Golden gate cloning simulation using pydna

The objective is to assemble three 50 bp sequences into one circular sequence.

We will use the assembly_fragments function and the Assembly class.


In [1]:
from pydna.all import *

The sequences below were generated here.


In [2]:
frags = parse('''

>1|random sequence|A: 0.25|C: 0.25|G: 0.25|T: 0.25|length: 50 bp
ccagaatacagtgccttagatctacggatcgtatctgcgatttggccgat

>2|random sequence|A: 0.25|C: 0.25|G: 0.25|T: 0.25|length: 50 bp
gccctgcttggtagatcaggcgagccaataacattctatagtgtagcctt

>3|random sequence|A: 0.25|C: 0.25|G: 0.25|T: 0.25|length: 50 bp
gagagcgctcctgtttcaatgcttgcaaactctagcagctatactgtagg ''' )

In [3]:
frags


Out[3]:
[Dseqrecord(-50), Dseqrecord(-50), Dseqrecord(-50)]

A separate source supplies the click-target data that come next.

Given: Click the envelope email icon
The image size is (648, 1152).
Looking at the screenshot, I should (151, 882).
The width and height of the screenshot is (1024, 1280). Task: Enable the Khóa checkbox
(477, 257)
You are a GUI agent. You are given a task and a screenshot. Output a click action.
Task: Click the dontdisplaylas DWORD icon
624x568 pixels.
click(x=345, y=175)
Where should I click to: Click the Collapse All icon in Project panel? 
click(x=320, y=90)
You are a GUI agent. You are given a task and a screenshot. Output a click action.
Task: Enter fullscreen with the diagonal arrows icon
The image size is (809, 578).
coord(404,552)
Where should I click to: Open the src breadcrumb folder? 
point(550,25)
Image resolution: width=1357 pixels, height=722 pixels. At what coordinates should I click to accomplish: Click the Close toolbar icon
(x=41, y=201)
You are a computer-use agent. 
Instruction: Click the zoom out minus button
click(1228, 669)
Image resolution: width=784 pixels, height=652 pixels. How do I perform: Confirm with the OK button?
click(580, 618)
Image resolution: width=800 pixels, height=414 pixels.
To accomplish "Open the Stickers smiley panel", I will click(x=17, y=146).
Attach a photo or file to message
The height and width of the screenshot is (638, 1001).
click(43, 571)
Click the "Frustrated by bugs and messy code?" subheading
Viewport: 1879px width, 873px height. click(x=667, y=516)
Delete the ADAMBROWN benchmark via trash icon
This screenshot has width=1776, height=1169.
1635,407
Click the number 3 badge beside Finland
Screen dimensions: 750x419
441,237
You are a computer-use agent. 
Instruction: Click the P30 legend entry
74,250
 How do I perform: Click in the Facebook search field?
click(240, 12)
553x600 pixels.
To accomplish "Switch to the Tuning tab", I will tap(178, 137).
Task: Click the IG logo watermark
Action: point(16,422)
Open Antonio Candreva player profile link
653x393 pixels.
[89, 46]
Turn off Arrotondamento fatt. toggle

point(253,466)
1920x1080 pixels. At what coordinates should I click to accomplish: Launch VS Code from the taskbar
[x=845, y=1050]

We make a list of amplicons (sequences with pairs of primers from the Dseqrecords)


In [4]:
amplicons = [primer_design(f) for f in frags]

We need a list of golden gate linkers, these could be generated automatically in some other way.


In [5]:
golden_gate_linkers = [Dseqrecord(lnk) for lnk in "GAAT GATC AATT GAAT".split()]

In [6]:
golden_gate_linkers


Out[6]:
[Dseqrecord(-4), Dseqrecord(-4), Dseqrecord(-4), Dseqrecord(-4)]

In [7]:
from itertools import chain, zip_longest

we zip together the golden gate linkers and sequences to a flat list.


In [8]:
seqlist = list( chain.from_iterable( zip_longest(golden_gate_linkers, amplicons)))[:-1]

In [9]:
seqlist


Out[9]:
[Dseqrecord(-4),
 Amplicon(50),
 Dseqrecord(-4),
 Amplicon(50),
 Dseqrecord(-4),
 Amplicon(50),
 Dseqrecord(-4)]

The optional settings below are important. Sequences with a size equal to or shorter than maxlink will be incorporated in the primers. overlap controls the overlap between the sequences in the assembly.


In [10]:
a,b,c = assembly_fragments( seqlist, maxlink=4, overlap=4 )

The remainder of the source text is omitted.